Issue with 2018 15-Inch MacBook Pro overheating with external monitor

I’ve been having an issue with a 2018 15-inch MacBook Pro overheating with an external monitor attached. It is very similar to what is described in this article:

I tried upgrading to Monterey and turning on the low power mode. This helps, but doesn’t completely solve the problem. One thing I don’t understand is that I will have the MacBook plugged in, but then I notice the battery starts draining. Why would it draw power from the battery when it is plugged in? Is there a way to stop this?

1 Like

I don’t think anybody’s going to be able to help you much with this, because you’ve basically just described problems that could arise using laptops (particularly high-powered Intel ones) as desktops:

  1. Your laptop might overheat. It’s trying to push more pixels than it does unplugged. If you’re using Clamshell mode with something like an LG 5K display, it would still be the case that you’re pushing more pixels than you would normally.
  2. The above would be even more true with a laptop known to be thermally constrained, as the 2016-2019 MacBook Pro models are.
  3. If your monitor cannot provide enough power to the laptop over USB-C, in situations where it’s pushing itself hard, then the laptop will start pulling from battery. If you haven’t already tried, you should also plug the brick in that came with the laptop. You’ll now be using two USB-C ports, instead of one, but at least the laptop won’t drain anymore. (If you plug in the laptop to the wall and the display, and the laptop battery still drains, I’d ask Apple about that, because that’s a real problem.)

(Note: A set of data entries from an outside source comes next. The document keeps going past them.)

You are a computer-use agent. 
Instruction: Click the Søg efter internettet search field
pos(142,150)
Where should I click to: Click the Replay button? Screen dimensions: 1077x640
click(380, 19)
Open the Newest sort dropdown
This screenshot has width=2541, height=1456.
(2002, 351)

You have my sympathies. That era of 15" MacBook Pro is what convinced me to get an iMac Pro, because the overheating was immediately obvious when I plugged a new 15" into even a 4K Ultrafine. Fans were constant, the thing was hot, and it was pretty clear early on that it would be an untenable situation.

Sorry I cannot be of further help.

Yeah, I just need to keep it running for a few more months when I will get upgraded to a new M1 MacBook. The strange thing is I’ve been using this MacBook for over 3 years and it’s only in the last few weeks that this has gotten much worse.

One thing to try is to disable “separate spaces for displays” in System Preferences > Spaces. It won’t fix whatever changed recently, but it might give you enough extra margin.

Get the last few months out of it by keeping it on a laptop cooler (plugged into the wall, not the laptop.)

I keep my M1 MacBook Air on an old Belkin cooling pad all the time because I like the height and the angle it sits at. I sometimes plug it in when iStat menu reports rising temperature due to heavy use during these summer months and the cooler really make a difference.

I had no idea this existed, thanks!

Take into account that using the external display triggers the discrete GPU, so it draws more power and more heat!. I have a pretty similar device (2018 15’’ i7 2.2 MBP) and its fans are always running these days, but it’s summer time here in Madrid, so you can figure that the thermal system needs to work more and also after several years the thermal paste may have degraded to the point of not doing its thing any more. During colder winter months the fans do not run that much (but they run as soon as I run Logic Pro, for example). As @snelly points out, there’s not much to do.

Only thing one can do is to review if there are active background processes consuming additional CPU resources. One obvious culprit could be an antivirus. But if that was the case you would also notice it with no external display connected.

1 Like

Something strange happened today, I saw that the MacBook was warming up again, so I shut it down to cool off for an hour. I left it plugged in thinking it would charge up the battery, but the battery only charged up 6% more. Does it charge more slowly when shut down?

I had a bad problem with my 2018 15" MBP. it got so hot that the battery bulged and they had to replace things under AppleCare…

I think it was thermal throttling issues with a bad airflow design

That worried me so much - I got rid of the laptop and now have an M1 MBP 16"

this one generally stays quite cool - with same general workflow…

1 Like

Don’t write your MBP off just yet! I have this problem too, but it’s a new problem! It’s only started with the latest Monterey update, and I have assumed Apple have made an error with an update somewhere, and also that they will fix it with the next update. I’m running a Samsung 34” monitor and a 16” MBP and it was fine before the update.

In the meantime, I don’t know if you want to, but turning off my MBP monitor seems to fix the problem (so in my case I’m just working off one screen). Hopefully Apple will fix it soon.

1 Like

Right, it just started happening a couple of weeks ago. But I was using Big Sur when it happened. I upgraded to Monterey hoping that would fix it, but alas it does not.